WHAT TO WORK ON → The answer must be an exact copy of the lines from the one containing "Task: Tap the info icon beside 成交/剩余" through the final line of the material, both included, and nothing else.

DATASET RECORDS →

----------

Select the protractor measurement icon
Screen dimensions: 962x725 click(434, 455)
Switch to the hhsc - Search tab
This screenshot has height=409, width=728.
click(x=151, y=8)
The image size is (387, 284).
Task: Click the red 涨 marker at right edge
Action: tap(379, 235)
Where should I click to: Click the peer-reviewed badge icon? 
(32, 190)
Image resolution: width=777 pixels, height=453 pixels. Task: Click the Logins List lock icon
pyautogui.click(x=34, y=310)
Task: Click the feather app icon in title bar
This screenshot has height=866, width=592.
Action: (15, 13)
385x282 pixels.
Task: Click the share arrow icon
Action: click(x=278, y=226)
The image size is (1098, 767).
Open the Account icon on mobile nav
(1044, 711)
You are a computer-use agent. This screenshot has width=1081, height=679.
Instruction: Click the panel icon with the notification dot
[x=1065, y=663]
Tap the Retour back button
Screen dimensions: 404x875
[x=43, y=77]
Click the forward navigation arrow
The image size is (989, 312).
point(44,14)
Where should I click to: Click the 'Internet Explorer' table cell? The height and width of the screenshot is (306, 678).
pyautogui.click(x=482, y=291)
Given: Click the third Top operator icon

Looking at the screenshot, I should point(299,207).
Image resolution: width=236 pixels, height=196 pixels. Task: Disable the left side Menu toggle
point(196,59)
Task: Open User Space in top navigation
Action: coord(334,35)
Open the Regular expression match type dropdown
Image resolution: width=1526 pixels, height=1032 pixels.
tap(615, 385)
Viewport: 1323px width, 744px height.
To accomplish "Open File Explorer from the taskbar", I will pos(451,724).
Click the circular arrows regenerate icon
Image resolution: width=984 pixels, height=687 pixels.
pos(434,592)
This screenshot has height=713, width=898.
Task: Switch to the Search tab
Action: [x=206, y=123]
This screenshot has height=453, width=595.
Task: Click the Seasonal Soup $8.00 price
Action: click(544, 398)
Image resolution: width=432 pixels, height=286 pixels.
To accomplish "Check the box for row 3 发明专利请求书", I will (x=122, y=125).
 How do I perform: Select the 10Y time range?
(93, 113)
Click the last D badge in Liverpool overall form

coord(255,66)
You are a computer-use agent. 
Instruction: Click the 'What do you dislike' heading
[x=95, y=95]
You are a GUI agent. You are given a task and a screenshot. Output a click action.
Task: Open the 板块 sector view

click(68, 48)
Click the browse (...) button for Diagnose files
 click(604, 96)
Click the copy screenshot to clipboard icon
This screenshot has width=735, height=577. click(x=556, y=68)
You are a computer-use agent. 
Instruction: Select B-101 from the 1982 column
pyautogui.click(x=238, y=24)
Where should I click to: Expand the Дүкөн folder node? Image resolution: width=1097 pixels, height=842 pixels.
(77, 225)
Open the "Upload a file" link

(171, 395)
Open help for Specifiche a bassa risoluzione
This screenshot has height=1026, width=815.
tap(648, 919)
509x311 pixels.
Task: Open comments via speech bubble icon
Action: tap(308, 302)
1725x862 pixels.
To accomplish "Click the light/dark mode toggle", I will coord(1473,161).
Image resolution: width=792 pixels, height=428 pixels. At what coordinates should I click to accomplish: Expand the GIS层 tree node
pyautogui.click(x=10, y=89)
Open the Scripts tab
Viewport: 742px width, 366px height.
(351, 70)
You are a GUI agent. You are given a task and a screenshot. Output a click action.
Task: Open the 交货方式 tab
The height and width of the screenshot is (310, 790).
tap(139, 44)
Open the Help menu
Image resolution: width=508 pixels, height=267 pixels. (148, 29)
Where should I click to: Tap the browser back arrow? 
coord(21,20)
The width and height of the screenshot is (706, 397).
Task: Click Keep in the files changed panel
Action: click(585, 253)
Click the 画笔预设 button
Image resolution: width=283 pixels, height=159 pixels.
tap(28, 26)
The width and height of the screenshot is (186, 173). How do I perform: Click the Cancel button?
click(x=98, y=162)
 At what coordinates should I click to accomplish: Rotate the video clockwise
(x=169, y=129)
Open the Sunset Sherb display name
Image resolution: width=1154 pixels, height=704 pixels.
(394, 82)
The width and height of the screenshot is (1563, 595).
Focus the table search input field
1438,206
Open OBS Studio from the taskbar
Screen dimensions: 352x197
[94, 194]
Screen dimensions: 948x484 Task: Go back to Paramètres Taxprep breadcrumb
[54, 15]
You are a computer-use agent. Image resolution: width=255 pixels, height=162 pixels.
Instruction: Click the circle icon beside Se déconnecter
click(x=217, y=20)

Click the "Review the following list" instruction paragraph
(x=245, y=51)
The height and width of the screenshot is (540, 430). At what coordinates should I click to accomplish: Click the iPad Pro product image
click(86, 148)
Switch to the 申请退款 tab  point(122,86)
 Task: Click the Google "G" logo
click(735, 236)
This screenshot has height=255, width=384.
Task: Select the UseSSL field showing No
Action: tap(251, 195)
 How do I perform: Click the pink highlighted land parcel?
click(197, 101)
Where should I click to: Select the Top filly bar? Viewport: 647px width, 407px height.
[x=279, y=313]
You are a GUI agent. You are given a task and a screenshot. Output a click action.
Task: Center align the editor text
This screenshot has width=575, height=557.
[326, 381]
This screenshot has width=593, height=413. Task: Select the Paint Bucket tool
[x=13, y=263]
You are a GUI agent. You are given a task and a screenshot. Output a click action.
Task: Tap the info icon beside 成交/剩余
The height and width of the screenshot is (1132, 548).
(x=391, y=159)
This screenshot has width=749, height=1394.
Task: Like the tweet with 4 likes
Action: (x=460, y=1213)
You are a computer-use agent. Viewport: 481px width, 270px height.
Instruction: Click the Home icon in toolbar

----------

RESPONSE TO THE TASK →
Task: Tap the info icon beside 成交/剩余
The height and width of the screenshot is (1132, 548).
(x=391, y=159)
This screenshot has width=749, height=1394.
Task: Like the tweet with 4 likes
Action: (x=460, y=1213)
You are a computer-use agent. Viewport: 481px width, 270px height.
Instruction: Click the Home icon in toolbar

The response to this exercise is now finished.